I make my final drawings the exact size of the final paintings. Sometimes while I am drawing, I realize I need more reference and have to go back. Or the picture doesn't look right, and I'll realize I need a different illustration altogether. Back again! Just like the benefits of storyboarding a movie, a lot of early planning means fewer trips out to take pictures. The final drawings are very finished, because I want to be sure they will make good paintings before showing them to an editor. I don't want the editor to approve a rough idea that it turns out is a bad picture or impossible to paint.

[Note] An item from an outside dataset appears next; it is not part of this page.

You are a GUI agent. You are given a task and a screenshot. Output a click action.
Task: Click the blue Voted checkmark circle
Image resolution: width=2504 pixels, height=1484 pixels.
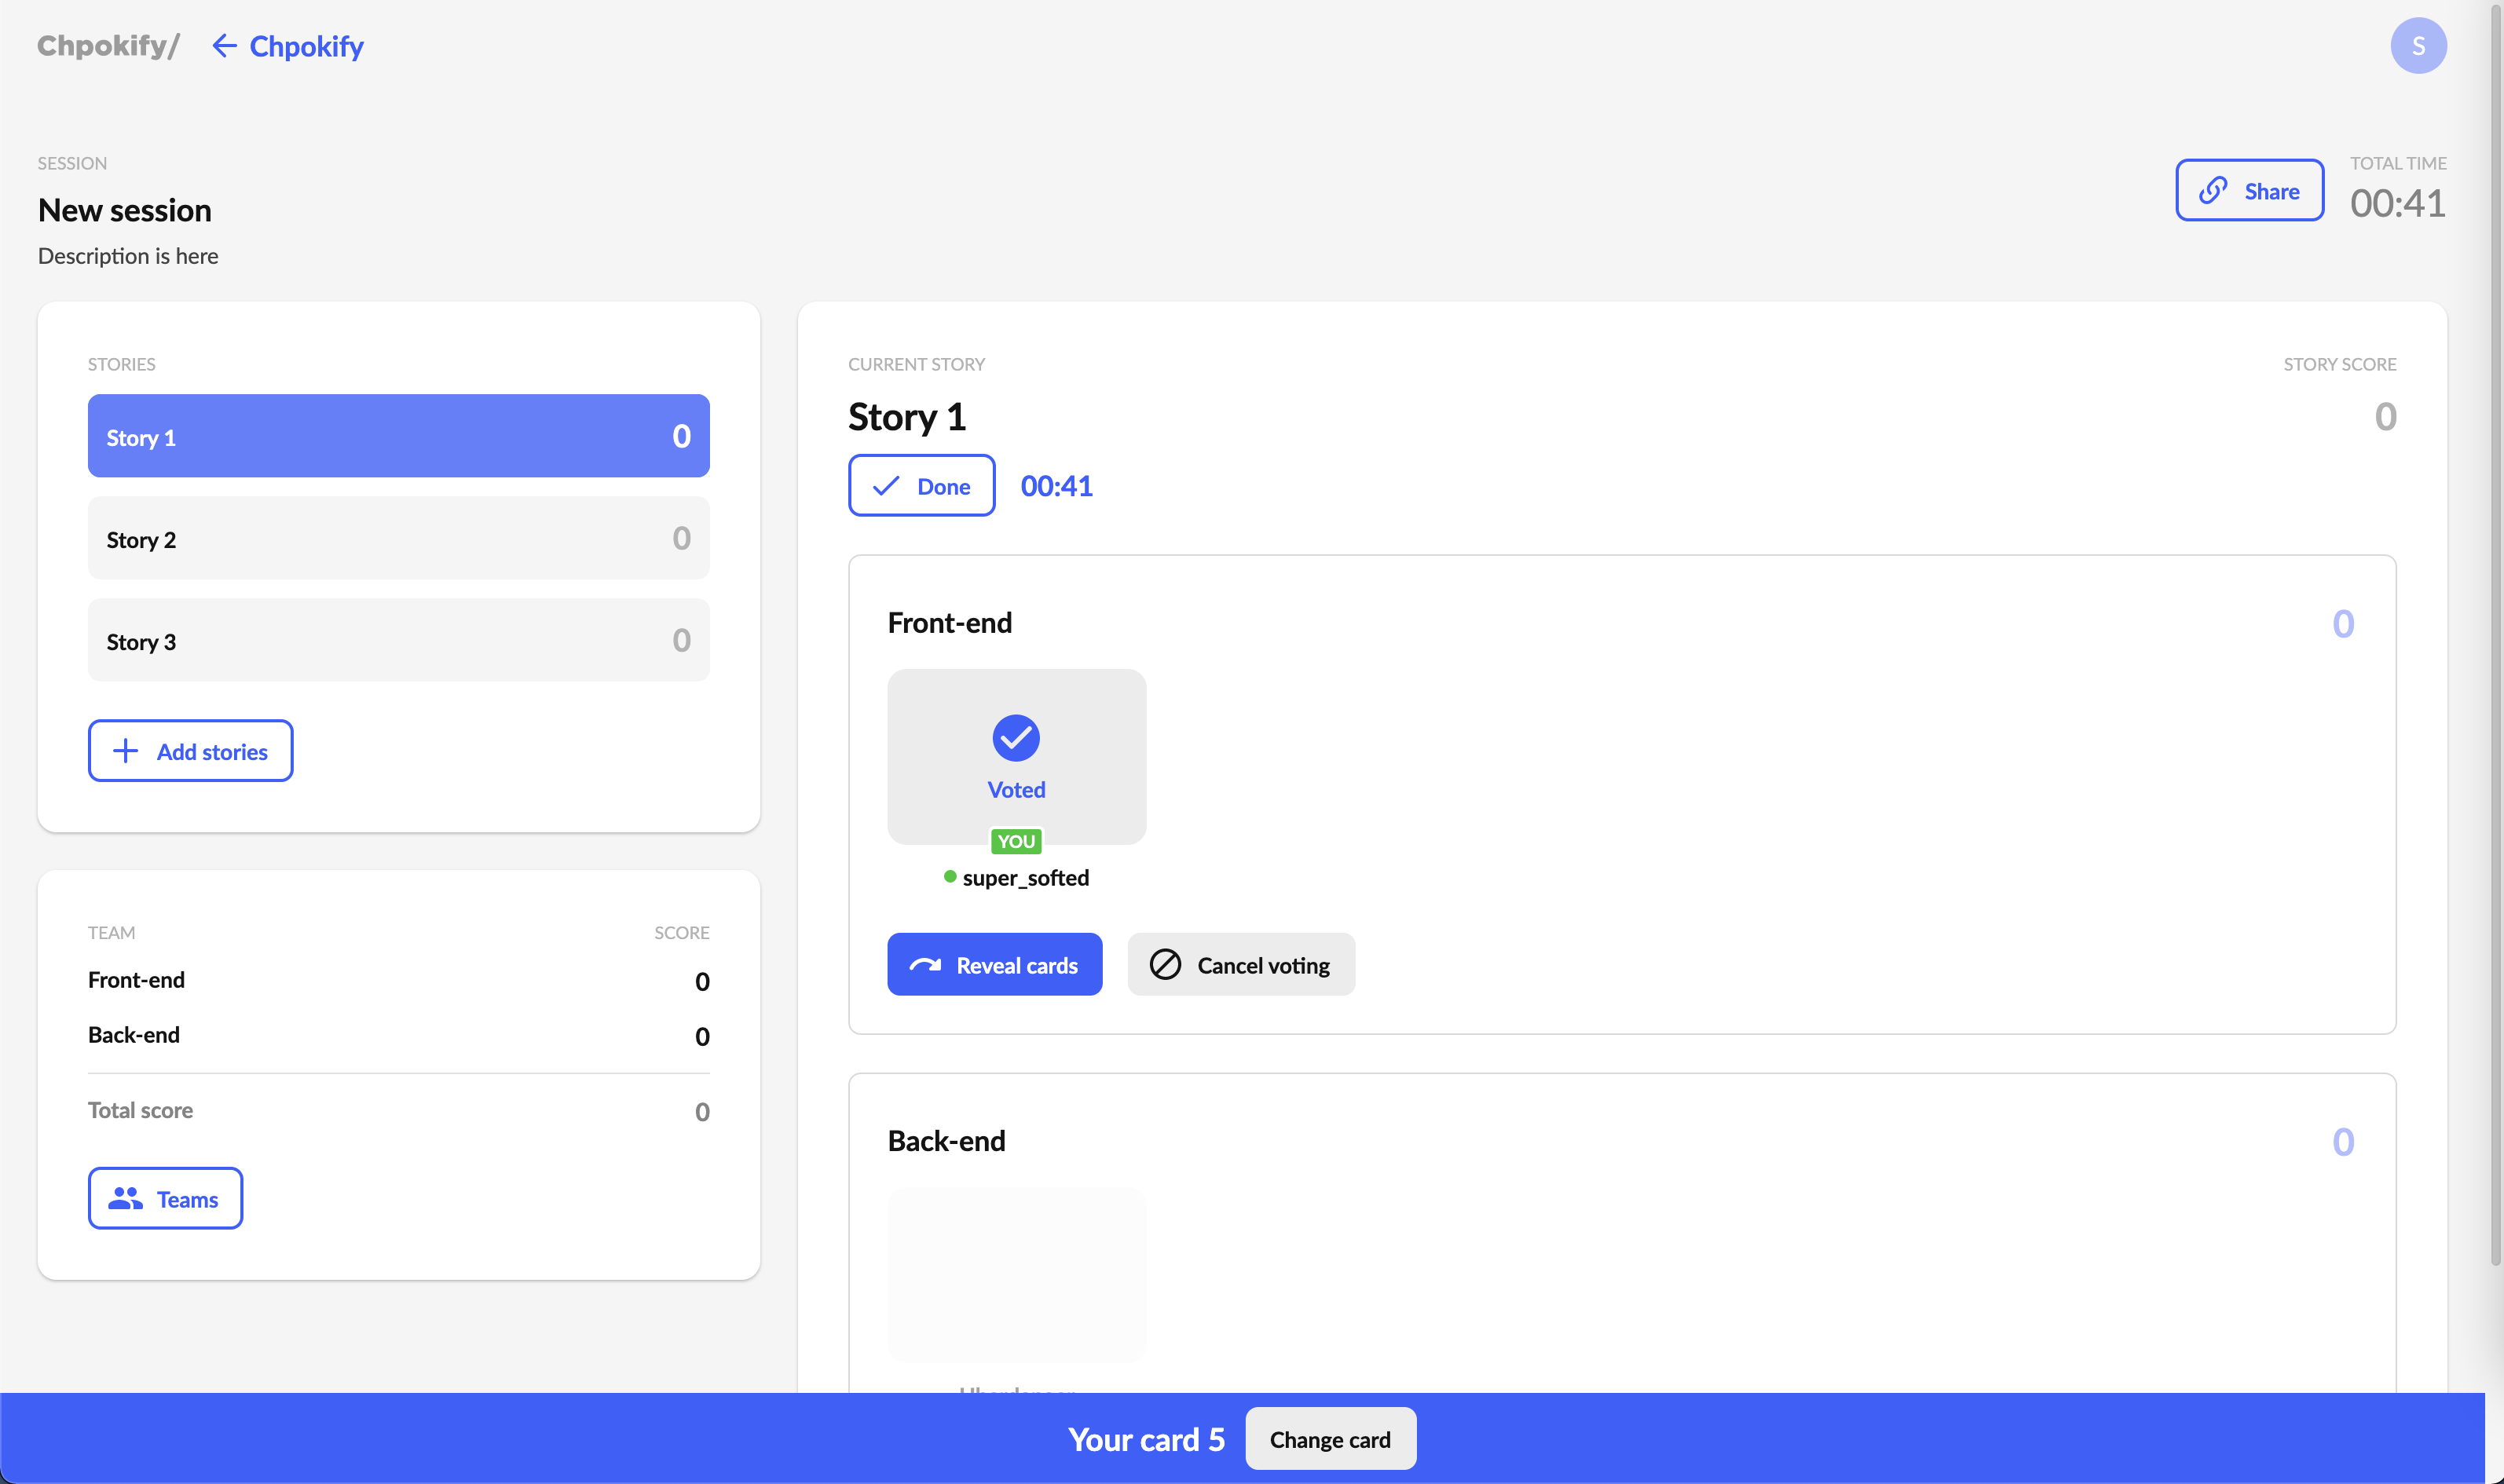click(x=1016, y=738)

If the editor is surprised by something that later shows up in a painting, she could easily tell me to do the whole thing over again.

I'm thinking that it's now that I would see the drawings if I were the author and you were the illustrator. (A girl can dream.) But I guess after you and the editor talk it all over, you're ready to paint?

Once a sketch is approved, I carefully measure the dimensions of the page onto a piece of Arches 90 lb. hot press watercolor paper. I put the sketch on a light table and the watercolor paper over that. I trace the drawing lightly and quickly. Then I use the markings of the tracing to finish the drawing. That can take a couple of hours, because for my style of painting, the drawing is the most important part. There is a lot of erasing. When the drawing is penciled in, I use a quill pen to draw black ink lines over my pencil lines. After I finish the drawing, I tape it on all four sides down to a plastic drawing board, so it stays flat while I paint. I color it with Windsor & Newton Artist's Watercolor. I use paints with the simplest pigments, so they are more predictable and less muddy when they mix together. When the paintings are done, I pack them up and send them off to the publisher with crossed fingers. Hopefully, they won't come back!

I'm sure your editor was thrilled. The paintings are gorgeous and expand the text beautifully.

I asked Tom one last question. Did you have fun? The answer was YES! Not only did he have fun running, walking and canoeing in the Meadowlands, but he also fell in love and got married while working on the book! Eleni went with him to the Meadowlands a lot.


Congratulations to Tom on a gorgeous book. And wishes to both of you for a long life of exploring together!